Obviously, there are different forms of vote fraud. They’re all bad.
They’re all clear and present dangers to the integrity of the system.
In 2020 and 2022, people realized there were various crimes taking place:
Stuffing drop boxes with ballots. Mailing in fake ballots. Dead people voting. Unregistered illegal aliens voting. People creating fake ballots and taking piles of them to precinct centers. Destroying legitimate ballots.
All crimes. All felonies. All corruptions of the voting process. And almost nobody went to prison. And apparently there was little to no canceling of all these illegal votes.
Wasn’t there video of a big truck from one state pulling into a precinct in another state, opening its doors, revealing a mountain of ballots??
CRIMES ACROSS THE COUNTRY.
But now, let’s consider one more type of fraud:
Electronic.
And not just at local levels.
ELECTRONIC was one of the implied charges made by independent analysts after the 2020 election—they said cascades of votes in key states came pouring in for Biden late at night. Suddenly. After a supposed “glitch” that paused the vote count.

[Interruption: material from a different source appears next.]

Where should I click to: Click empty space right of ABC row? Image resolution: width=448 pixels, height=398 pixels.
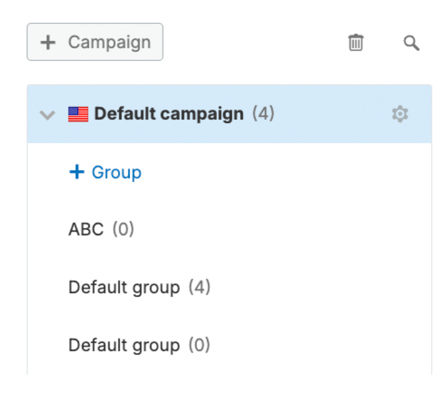pos(281,230)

So, in that case, we could be talking about central processing centers, where sub-totals from voting machines were combined. That’s where the rigged cascades could have come from.
And when I say central processing centers, I don’t mean brick and mortar buildings, where people sit and do tallies of votes. I mean computers. And wherever those computers are located, you can’t walk in and ask to see what’s going on.
Even if guards would let you in, you’d just be staring at the computers, which have their invisible embedded instructions, their algorithms. Their codes.
The central processors that tally sub-totals could be perfectly capable of subverting the count. They could have back doors that are open to prepared hackers. Or worse, their algorithms could be designed to allow cheating from the get-go.
You might think the cheating at that level is easy to spot.
You just go back to all the sub-totals recorded on all the electronic voting machines at all the precincts, in a given state. You access those sub-totals, add them together, and see whether that total matches the total spit out by the prime central processor in that state.
But wait. Who has access to the sub-totals recorded by all the precinct electronic voting machines?
Election officials.
Depending on the laws in various states, maybe poll workers. Maybe registered observers. Possibly media members.
But quite likely, election officials, poll workers, and media members are going to be biased in favor of the cheating.
I’d rate the chances of registered observers being able to access the vote total recorded by an electronic machine at a precinct as: very low.
So where does that leave you?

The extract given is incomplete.